9.6. NOTICES. Any notices to be served pursuant hereto will be deemed
properly delivered if delivered personally, by United States certified or
registered mail, postage prepaid, or by Federal Express or comparable
overnight courier service fare prepaid, or by legible facsimile transmission,
to set forth on its signature page hereto or to such other address as the
Company may direct in writing and to Lender at its address set forth on the
Lender's Schedule or at such other address as Lender may direct in writing.
Such notices shall be deemed received the same day if delivered personally or
by legible facsimile, three business days after delivery by certified or
registered mail, and the next business day if delivered by overnight courier.
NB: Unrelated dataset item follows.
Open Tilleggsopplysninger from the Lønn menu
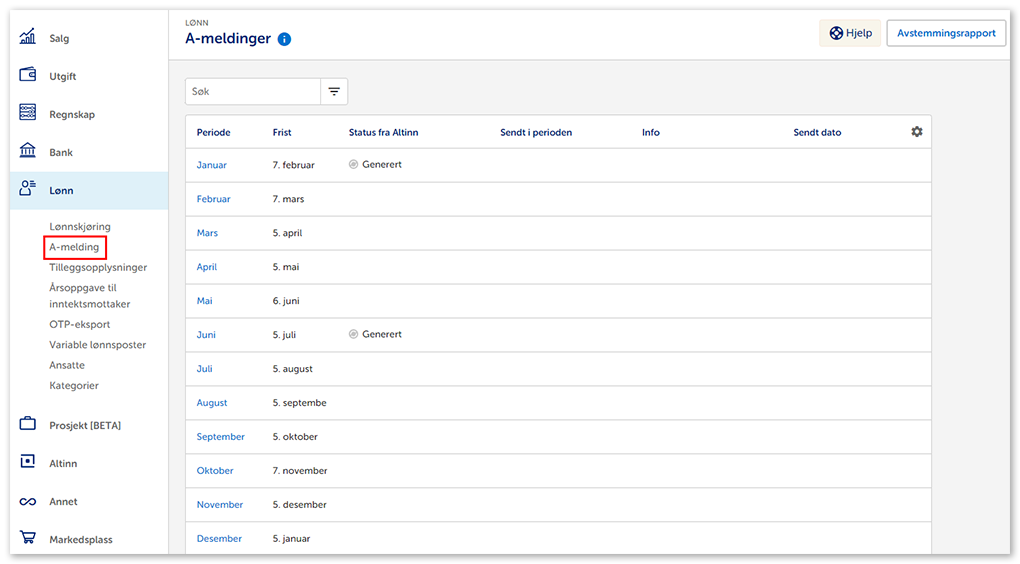This screenshot has height=564, width=1020. (x=98, y=267)
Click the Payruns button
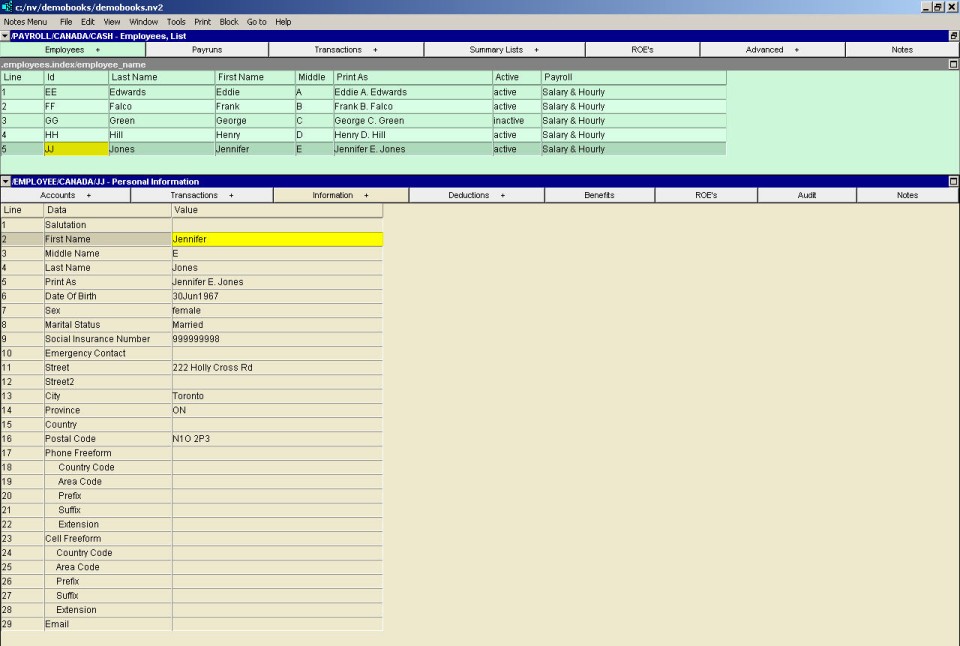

9.7. GOVERNING LAW; SUBMISSION TO PROCESS. EXCEPT TO THE EXTENT THAT THE LAW
OF ANOTHER JURISDICTION IS EXPRESSLY ELECTED IN A LOAN DOCUMENT, THE LOAN
DOCUMENTS SHALL BE DEEMED CONTRACTS AND INSTRUMENTS MADE UNDER THE LAWS OF
THE STATE OF TEXAS AND SHALL BE CONSTRUED AND ENFORCED IN ACCORDANCE WITH AND
GOVERNED BY THE LAWS OF THE STATE OF TEXAS AND THE LAWS OF THE UNITED STATES
OF AMERICA, WITHOUT REGARD TO PRINCIPLES OF CONFLICTS OF LAW. CHAPTER 346 OF
THE TEXAS FINANCE CODE (WHICH REGULATES CERTAIN REVOLVING CREDIT LOAN
ACCOUNTS AND REVOLVING TRI-PARTY ACCOUNTS) DOES NOT APPLY TO THIS AGREEMENT
OR TO THE NOTE. THE COMPANY HEREBY IRREVOCABLY SUBMITS ITSELF TO THE
NON-EXCLUSIVE JURISDICTION OF THE STATE AND FEDERAL COURTS SITTING IN THE
STATE OF TEXAS AND AGREES AND CONSENTS THAT SERVICE OF PROCESS MAY BE MADE
UPON IT IN ANY LEGAL PROCEEDING RELATING TO THE LOAN DOCUMENTS OR THE
OBLIGATIONS BY ANY MEANS ALLOWED UNDER TEXAS OR FEDERAL LAW. IN ADDITION TO
THE PLACES OF PAYMENT SPECIFIED IN THE NOTES, THE COMPANY AND LENDER
STIPULATE AND AGREE THAT TARRANT COUNTY, TEXAS IS AN APPROPRIATE AND
ACCEPTABLE VENUE FOR ANY STATE OR FEDERAL COURT ACTION CONCERNING THE LOAN
DOCUMENTS.
NOTWITHSTANDING THE FOREGOING, ANY DISPUTE ARISING FROM THIS AGREEMENT OR ANY
DOCUMENT OR INSTRUMENT EXECUTED IN CONNECTION WITH THIS AGREEMENT SHALL BE
GOVERNED IN ACCORDANCE WTH THE RULES OF PROCEDURE FOR CHRISTIAN CONCILIATION,
OF THE INSTITUTE FOR CHRISTIAN CONCILIATION [PEACEMAKER MINISTRIES]. BOTH
PARTIES REALIZE AND AGREE THAT ARBITRATION WILL BE THE EXCLUSIVE REMEDY FOR
ANY AND ALL DISPUTES, AND MAY NOT LATER LITIGATE THESE OR ANY OTHER RELATED
MATTERS IN ANY COURT.
9.8. CONSTRUCTION. This Agreement shall not be construed more strictly
against Lender than against the Company merely by virtue of the fact that the
same has been prepared by counsel for Lender, it being recognized that both
the Company and the Lender have contributed substantially and materially to
the preparation of this Agreement.
9.9. CAPTIONS. The captions of various articles herein are for convenience
only and are not to be utilized in construing the content or meaning of the
substantive provisions hereof.
23
9.10. POTENTIAL INVALIDITY. In the event of any inconsistency among the terms
hereof (including incorporated terms) or between such terms and the terms of
the Note, the terms of this Agreement shall govern and prevail. The whole or
partial invalidity, illegality or unenforceability of any provision hereof or
the Note at any time, whether pursuant to the terms of then applicable law or
otherwise, shall not affect:
(a) in the instance of partial invalidity, illegality or unenforceability,
the validity, legality or enforceability of such provision at such time
except to the extent of such partial invalidity, illegality or
unenforceability; or
(b) the validity, legality or enforceability of such provision at any other
time or of any other provision hereof at that or any other time.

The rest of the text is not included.